Caregivers also often fail to keep the confidentiality of the elderly. Instead, they work toward obtaining significant information from their client. Such an act is tantamount to breach of the confidence entrusted to them, particularly where such information is given out and used for the eldercare giver’s benefit. Often, the unethical practice ends up affecting the elder mostly by denying him what is rightfully his.
The old may have their decision-making capacity affected by their health conditions, thus affecting their participation in decision-making processes. Such situations may be exploited by the eldercare providers taking the advantage to benefit themselves at the expense of the elder. Such decisions have a higher likelihood of affecting the elder’s prospect to an extent of even causing death. The eldercare providers, thus, must fully commit themselves to the elder’s needs, including offering protection to their assets and other interests. Where eldercare givers notice that their clients can no longer make sound judgment, the best thing would be to weigh in on all situations before arriving at any kind of decision on behalf of the elder.
In all the above scenarios where the eldercare providers exploit the elder, often there are very limited chances of justice being served. The interaction between the two parties occurs in a secluded environment, thus there are no witnesses to come to the aid of the elders. Their suffering is more painful because, while they know who their oppressors are, they have no means of correcting the situation (Bradley et al, 2010). Family members participating in denying their old relatives a chance to exercise their rights and wishes mainly underscores the fact that these are serious ethical issues that most elderly people go through in silence.

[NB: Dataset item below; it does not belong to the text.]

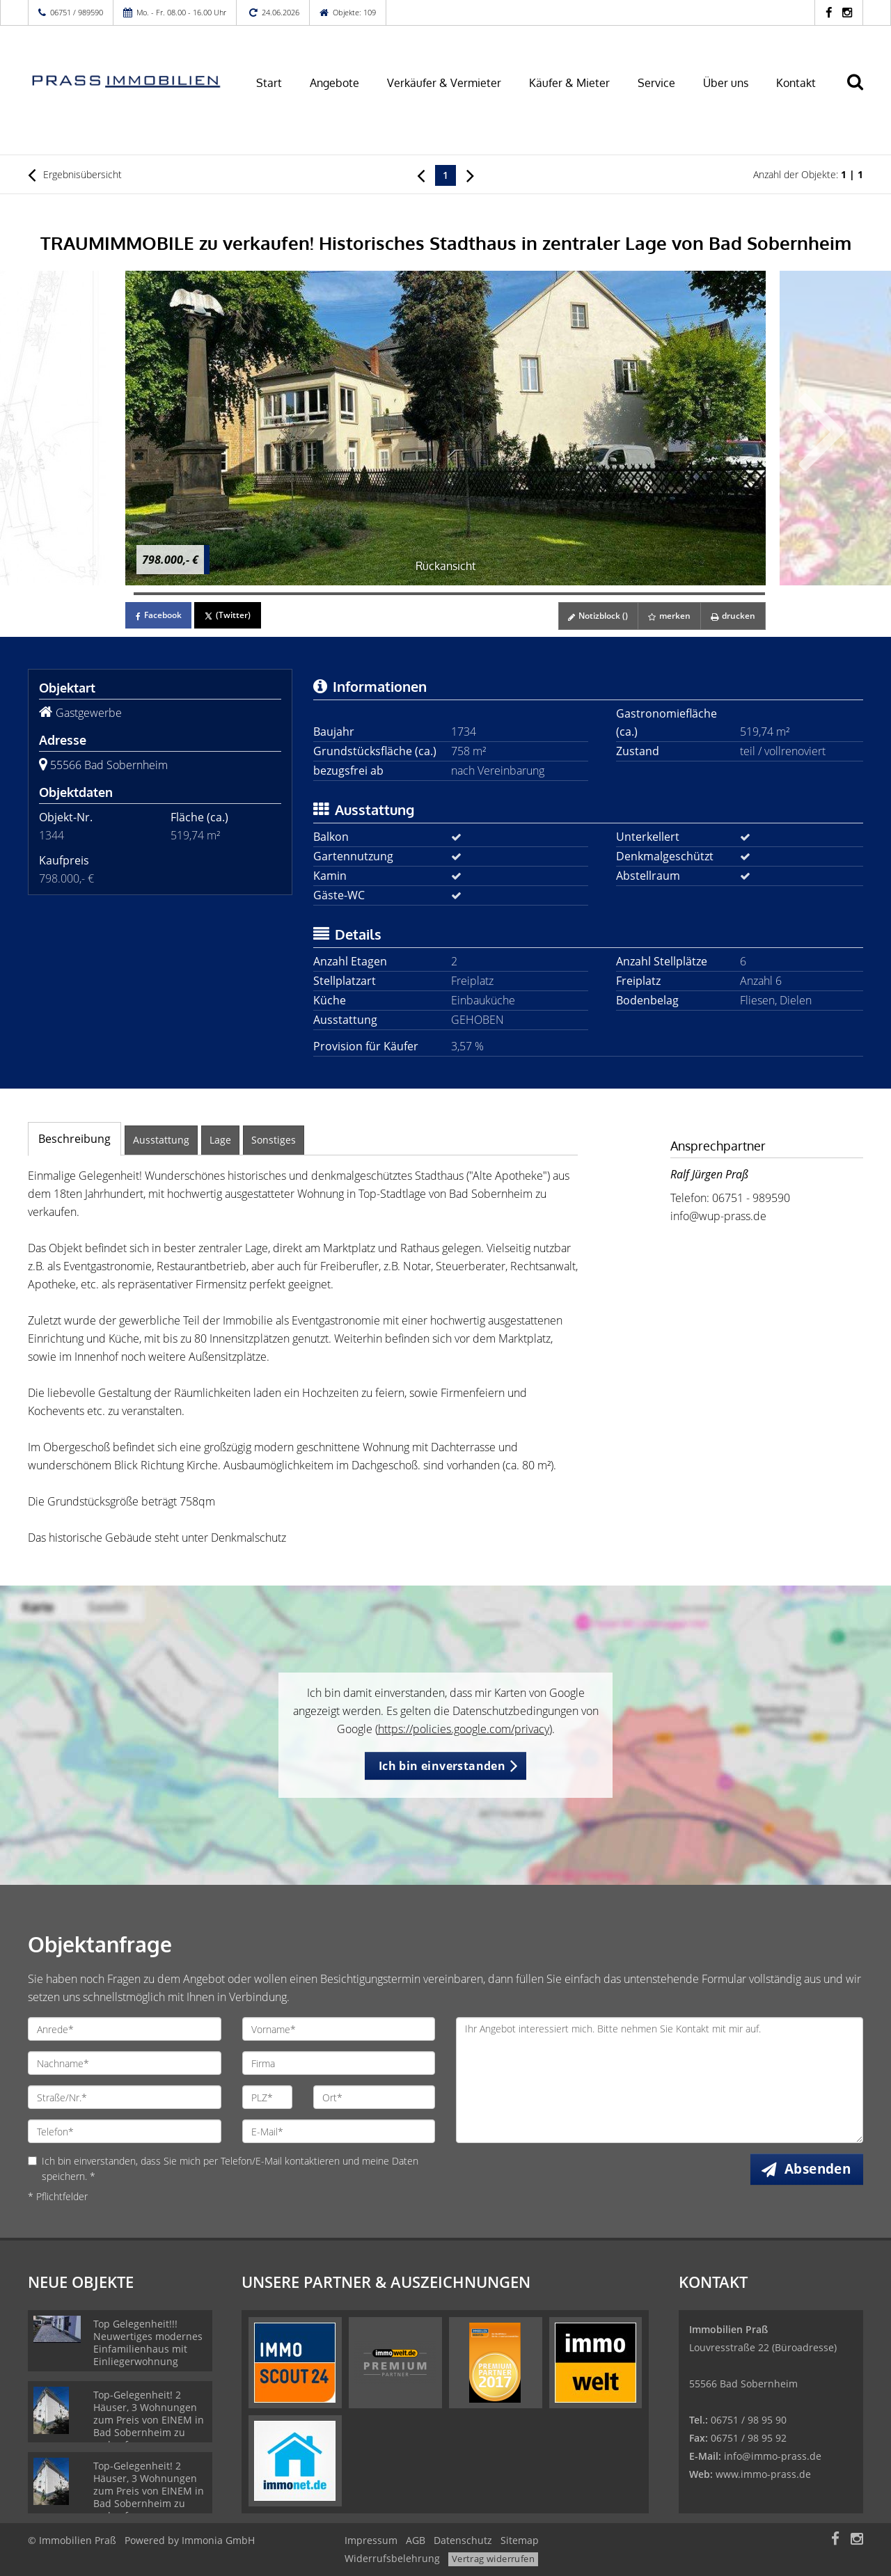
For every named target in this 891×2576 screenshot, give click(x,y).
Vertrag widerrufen (493, 2558)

Numerous ethical issues that border on culture and other societal aspects continue to surround the old-age state in general. The elderly are looked at as people who need to forfeit their lives to the young in society because they have had enough. Efforts to prolong life and improve health care quality for the aged are in some quarters looked at as an attempt to create overpopulation. Providing older people with health care is looked at as a strain on resources because older people often suffer from acute and chronic health conditions. The US is culturally biased when it comes to the provision of healthcare services to the aged. Minority communities, including African Americans and indigenous Americans, do not enjoy the same healthcare services for the old compared to their Caucasian counterparts. Physicians and nurses are also guilty of mistreating the old through stigmatization and other stereotypes. These practices have come to be accepted as part of the norm in society. A combination of all these factors creates serious ethical issues that condemn old age as an unwanted condition that should never be tolerated in society.
Bradley, L. J. et al. (2010). Ethical imperatives for intervention with elder families. The Family Journal: Counseling and Therapy for Couples and Families, 18(2), 215-221.
Dilworth-Anderson, P., Pierre, G., & Hilliard, T. S. (2012). Social justice, health disparities, and culture in the care of the elderly. Journal of Law, Medicine & Ethics, 40(1), 26-32.
Haigh, R. & Bagaric, M. (2002). Immortality and sentencing law. The Journal of Philosophy, Science & Law, 2, 1-5.
Richeson, J. A., & Shelton, J. N. (2005). A social psychological perspective on the stigmatization of older adults. Journal of Nonverbal Behaviour, 29(1), 75-84.
Young, H. (2003). Challenges and solutions for care of frail older adults. Online Journal of Issues in Nursing, 8(2), 5. Web.